Trouver du sens dans son travail

Publié par Cathrine Mathey le

L’autre jour, en faisant la queue, masquée, à un guichet postal, j’ai eu tout le loisir d’observer ce qui se passait autour de moi. Une cliente se présente au guichet pour obtenir la transaction désirée, tout en poursuivant son appel téléphonique. L’interaction est entrecoupée par la difficulté à se comprendre, tant à cause du masque que du manque d’attention de la cliente. L’employée postale se retourne vers ses collègues, va leur parler à l’oreille, plaisante avec eux. Je fais l’hypothèse qu’elle se plaint de sa cliente qui veut obtenir le service attendu tout en continuant à téléphoner. Cette hypothèse est confirmée un peu plus tard, lorsque l’employée dit à sa cliente que ce serait plus simple si elle n’était pas pendue au téléphone. La cliente ne réagit pas et continue à parler au téléphone en encaissant l’argent dû en retour, et s’en va.

A première vue, il n’est pas évident de trouver du sens à un métier de service quand le client ne nous considère pas. La personne pour laquelle on opère une tâche, n’est pas vraiment présente, et considère son répondant comme une borne informatique. Heureusement, dans ce cas, il y a les collègues qui représentent un bon soutien. Ils comprennent la situation et rigolent – sous masque ou sous cap – avec l’employée et lui témoignent de ce fait leur solidarité. D’un autre point de vue, on pourrait se demander si l’organisation des tâches et le flux de travail organisé par l’entreprise ne sont pas également responsables du fait d’être pris pour une borne informatique par les clients. La relation avec le client est minutée, pressée par la file des clients et les exigences économiques, dans un environnement physique où l’automatisation de transactions postales gagne du terrain (borne pour l’envoi automatique de colis, borne automatique pour le trafic de paiement, etc). Dès lors, la place faite à la relation s’amenuise et les transactions se déshumanisent. Pour continuer à trouver du sens à son travail – à se sentir en résonance avec son travail – on peut compter sur un moral d’acier… ou de bons collègues !

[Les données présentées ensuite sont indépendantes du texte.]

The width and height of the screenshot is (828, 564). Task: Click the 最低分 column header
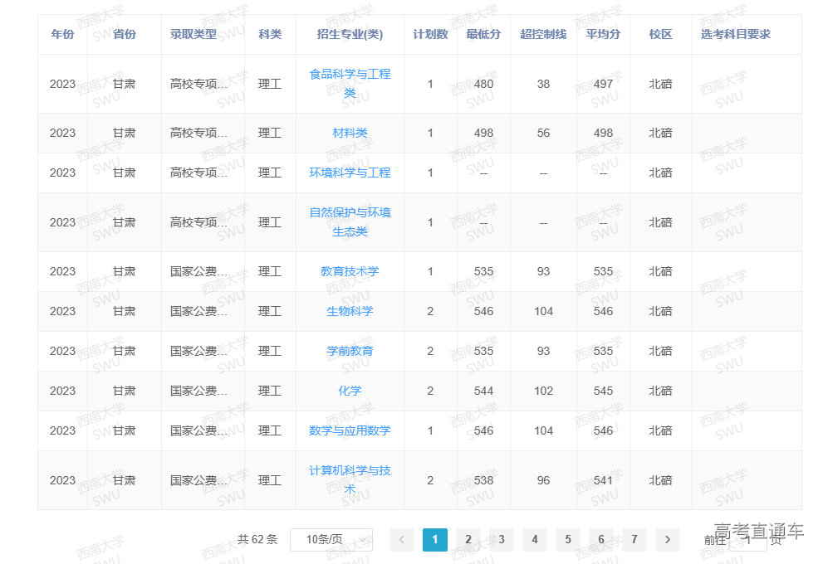(x=483, y=34)
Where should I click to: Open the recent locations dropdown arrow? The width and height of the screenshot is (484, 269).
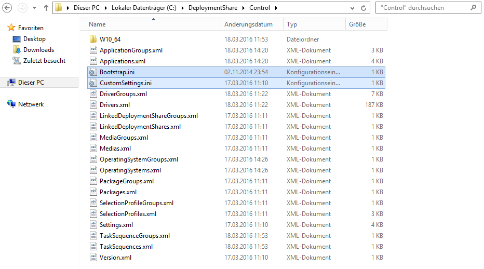pyautogui.click(x=34, y=8)
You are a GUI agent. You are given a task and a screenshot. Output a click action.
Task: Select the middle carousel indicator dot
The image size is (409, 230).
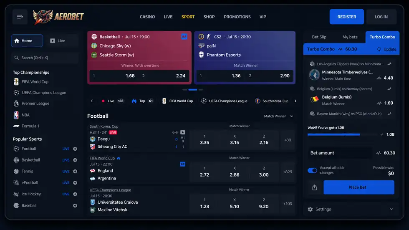click(x=193, y=90)
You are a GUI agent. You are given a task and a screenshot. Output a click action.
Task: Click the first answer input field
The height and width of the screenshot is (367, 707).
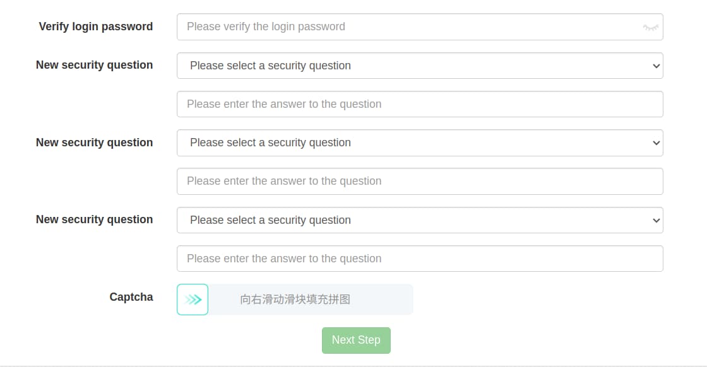(x=420, y=103)
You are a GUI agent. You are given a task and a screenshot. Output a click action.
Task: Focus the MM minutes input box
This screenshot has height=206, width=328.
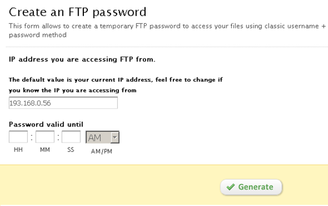click(45, 137)
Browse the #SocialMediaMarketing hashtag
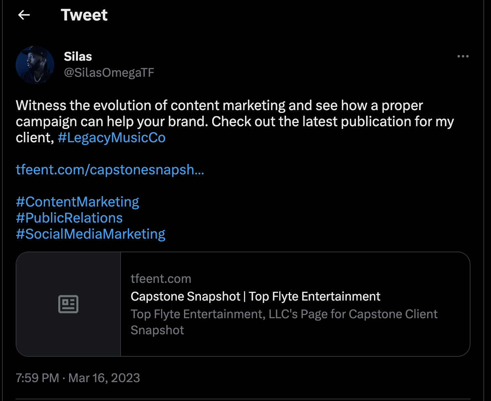Viewport: 491px width, 401px height. point(90,234)
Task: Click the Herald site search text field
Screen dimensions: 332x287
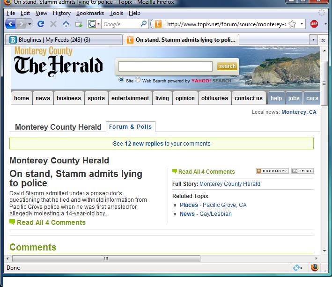Action: coord(165,66)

Cependant, si les bons collègues disparaissent, et que les signaux de reconnaissance des supérieurs s’étiolent, le risque est d’arriver à un point de saturation : l’employé reste opérationnel, remplit ses objectifs de productivité, mais perd le contact intime avec son activité, la raison d’être de son activité. Ainsi, il se peut que l’employé adopte une attitude cynique à l’égard de son travail, attitude qui est souvent annonciatrice d’un burn out. Comme le dit Hartmut Rosa, « cela peut prendre un tour particulièrement dramatique quand tous les autres axes de résonance – la famille, les amis, l’engagement politique, l’activité bénévole, la musique – ont déjà été sacrifiés à la force d’aspiration de plus en plus puissante de la sphère du travail. »[1]

Et vous, quel est le sens que vous trouvez dans votre travail ? Quelles cordes vibrent en vous lorsque vous travaillez ?

[1] Harmut Rosa, Résonance, une sociologie de la relation au monde. Editions La découverte, Paris, 2018.